• [Task objective] All that is wanted is an exact copy of the line containing "Uči se portugalščine (32, 2228)" and the lines after it, through the end of the records.

• [Input data]
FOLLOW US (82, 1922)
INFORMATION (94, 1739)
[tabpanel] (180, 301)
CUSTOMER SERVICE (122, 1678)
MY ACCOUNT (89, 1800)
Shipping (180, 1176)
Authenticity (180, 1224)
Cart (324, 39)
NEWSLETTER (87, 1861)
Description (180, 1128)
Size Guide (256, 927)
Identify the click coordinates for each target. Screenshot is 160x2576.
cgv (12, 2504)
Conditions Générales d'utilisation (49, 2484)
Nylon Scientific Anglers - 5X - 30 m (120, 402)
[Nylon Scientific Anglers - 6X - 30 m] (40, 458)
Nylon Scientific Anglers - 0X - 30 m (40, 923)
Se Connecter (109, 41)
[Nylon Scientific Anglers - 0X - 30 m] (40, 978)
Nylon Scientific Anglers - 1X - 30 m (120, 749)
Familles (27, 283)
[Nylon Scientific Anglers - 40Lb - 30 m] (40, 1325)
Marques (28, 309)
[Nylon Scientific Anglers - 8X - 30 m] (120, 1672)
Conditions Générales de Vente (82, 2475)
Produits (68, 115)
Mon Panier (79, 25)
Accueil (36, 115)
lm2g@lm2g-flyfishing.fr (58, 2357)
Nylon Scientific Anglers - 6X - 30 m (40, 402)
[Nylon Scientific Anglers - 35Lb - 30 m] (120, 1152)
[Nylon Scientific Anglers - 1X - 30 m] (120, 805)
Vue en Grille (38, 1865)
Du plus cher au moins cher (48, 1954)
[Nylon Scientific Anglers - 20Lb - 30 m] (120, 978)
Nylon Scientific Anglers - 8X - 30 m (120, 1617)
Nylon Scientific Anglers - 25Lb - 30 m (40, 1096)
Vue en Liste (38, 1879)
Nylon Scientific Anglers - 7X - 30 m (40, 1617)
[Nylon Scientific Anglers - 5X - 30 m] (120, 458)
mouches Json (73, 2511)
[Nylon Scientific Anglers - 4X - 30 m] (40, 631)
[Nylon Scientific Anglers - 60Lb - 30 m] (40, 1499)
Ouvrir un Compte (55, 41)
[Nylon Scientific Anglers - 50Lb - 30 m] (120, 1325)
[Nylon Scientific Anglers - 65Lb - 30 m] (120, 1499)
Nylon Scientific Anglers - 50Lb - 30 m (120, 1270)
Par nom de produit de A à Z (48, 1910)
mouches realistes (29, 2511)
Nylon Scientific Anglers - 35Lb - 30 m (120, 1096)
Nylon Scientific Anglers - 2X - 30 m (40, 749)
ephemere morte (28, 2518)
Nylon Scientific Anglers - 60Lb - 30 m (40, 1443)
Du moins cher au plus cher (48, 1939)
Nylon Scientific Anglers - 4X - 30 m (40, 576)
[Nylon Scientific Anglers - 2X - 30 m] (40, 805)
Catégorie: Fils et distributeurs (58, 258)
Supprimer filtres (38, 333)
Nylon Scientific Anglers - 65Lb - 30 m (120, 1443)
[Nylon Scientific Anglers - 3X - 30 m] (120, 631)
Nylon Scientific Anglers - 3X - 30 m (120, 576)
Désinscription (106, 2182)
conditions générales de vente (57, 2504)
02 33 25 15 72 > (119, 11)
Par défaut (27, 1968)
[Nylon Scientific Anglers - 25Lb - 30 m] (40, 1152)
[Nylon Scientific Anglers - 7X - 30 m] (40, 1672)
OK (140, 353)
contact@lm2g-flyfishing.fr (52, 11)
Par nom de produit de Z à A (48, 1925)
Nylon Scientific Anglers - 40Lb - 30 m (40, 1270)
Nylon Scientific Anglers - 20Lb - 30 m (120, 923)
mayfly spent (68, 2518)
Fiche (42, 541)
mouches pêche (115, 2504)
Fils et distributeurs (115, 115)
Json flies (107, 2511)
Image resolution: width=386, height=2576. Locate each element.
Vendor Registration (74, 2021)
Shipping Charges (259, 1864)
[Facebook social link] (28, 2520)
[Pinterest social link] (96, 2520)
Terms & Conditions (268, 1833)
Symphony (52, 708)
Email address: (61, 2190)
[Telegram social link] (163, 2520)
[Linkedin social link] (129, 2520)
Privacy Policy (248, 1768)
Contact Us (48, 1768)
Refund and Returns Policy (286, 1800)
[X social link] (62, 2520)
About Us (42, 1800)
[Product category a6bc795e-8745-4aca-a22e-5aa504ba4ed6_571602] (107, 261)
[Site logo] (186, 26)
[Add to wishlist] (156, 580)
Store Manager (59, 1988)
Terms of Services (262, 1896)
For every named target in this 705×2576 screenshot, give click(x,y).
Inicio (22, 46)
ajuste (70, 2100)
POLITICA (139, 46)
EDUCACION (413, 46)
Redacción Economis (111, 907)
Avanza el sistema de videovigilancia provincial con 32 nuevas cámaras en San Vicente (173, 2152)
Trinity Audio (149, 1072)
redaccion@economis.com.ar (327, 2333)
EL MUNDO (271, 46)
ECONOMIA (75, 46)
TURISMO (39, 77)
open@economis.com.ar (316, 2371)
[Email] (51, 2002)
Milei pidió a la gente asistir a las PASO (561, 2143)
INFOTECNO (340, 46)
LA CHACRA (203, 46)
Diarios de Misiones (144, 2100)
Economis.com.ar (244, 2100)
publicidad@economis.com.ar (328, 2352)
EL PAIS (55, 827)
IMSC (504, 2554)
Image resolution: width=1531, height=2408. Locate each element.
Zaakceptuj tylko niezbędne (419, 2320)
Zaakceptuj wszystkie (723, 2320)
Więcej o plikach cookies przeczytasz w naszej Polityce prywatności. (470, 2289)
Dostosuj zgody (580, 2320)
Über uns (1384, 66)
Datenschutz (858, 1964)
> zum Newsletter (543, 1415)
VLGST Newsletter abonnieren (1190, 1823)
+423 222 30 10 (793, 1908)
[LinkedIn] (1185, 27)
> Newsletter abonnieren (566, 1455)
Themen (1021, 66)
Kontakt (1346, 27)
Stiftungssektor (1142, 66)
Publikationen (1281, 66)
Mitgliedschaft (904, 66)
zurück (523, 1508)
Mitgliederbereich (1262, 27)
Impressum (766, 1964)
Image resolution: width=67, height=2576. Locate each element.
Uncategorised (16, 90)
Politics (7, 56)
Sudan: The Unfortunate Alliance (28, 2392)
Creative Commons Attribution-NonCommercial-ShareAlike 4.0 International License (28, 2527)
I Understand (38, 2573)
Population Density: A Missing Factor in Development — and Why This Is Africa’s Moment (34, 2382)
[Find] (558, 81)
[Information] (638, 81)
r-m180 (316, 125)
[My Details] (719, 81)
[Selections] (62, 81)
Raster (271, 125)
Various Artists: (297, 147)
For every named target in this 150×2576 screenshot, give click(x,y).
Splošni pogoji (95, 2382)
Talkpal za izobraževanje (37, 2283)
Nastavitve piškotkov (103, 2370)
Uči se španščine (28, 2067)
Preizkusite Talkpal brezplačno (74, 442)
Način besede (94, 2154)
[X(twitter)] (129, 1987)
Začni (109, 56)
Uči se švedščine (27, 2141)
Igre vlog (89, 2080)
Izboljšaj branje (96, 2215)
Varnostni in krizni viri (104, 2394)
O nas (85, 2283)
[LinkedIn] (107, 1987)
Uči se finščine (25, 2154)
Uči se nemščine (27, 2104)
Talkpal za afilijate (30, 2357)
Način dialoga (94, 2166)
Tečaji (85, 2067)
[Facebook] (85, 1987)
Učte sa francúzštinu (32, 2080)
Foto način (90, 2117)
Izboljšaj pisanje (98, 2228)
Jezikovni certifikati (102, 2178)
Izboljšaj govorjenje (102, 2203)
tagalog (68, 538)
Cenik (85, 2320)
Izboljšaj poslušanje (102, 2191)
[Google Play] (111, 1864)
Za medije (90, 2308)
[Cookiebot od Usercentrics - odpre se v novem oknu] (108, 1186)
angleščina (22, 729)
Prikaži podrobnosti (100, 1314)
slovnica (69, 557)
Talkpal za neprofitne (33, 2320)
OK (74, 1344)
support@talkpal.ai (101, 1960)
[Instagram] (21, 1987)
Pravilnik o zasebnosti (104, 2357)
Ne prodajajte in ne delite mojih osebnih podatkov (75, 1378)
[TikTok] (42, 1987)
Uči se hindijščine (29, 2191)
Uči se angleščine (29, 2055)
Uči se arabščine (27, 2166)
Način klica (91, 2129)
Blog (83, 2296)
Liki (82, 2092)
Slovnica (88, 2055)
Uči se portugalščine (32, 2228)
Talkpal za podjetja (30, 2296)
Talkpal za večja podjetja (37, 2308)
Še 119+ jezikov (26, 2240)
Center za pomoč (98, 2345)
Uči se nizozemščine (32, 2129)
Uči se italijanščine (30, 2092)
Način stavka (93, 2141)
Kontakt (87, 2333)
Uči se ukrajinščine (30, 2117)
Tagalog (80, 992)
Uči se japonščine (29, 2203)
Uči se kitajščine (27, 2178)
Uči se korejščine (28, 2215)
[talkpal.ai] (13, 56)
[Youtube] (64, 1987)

• [Answer]
Uči se portugalščine (32, 2228)
Talkpal za podjetja (30, 2296)
Talkpal za večja podjetja (37, 2308)
Še 119+ jezikov (26, 2240)
Center za pomoč (98, 2345)
Uči se nizozemščine (32, 2129)
Uči se italijanščine (30, 2092)
Način stavka (93, 2141)
Kontakt (87, 2333)
Uči se ukrajinščine (30, 2117)
Tagalog (80, 992)
Uči se japonščine (29, 2203)
Uči se kitajščine (27, 2178)
Uči se korejščine (28, 2215)
[talkpal.ai] (13, 56)
[Youtube] (64, 1987)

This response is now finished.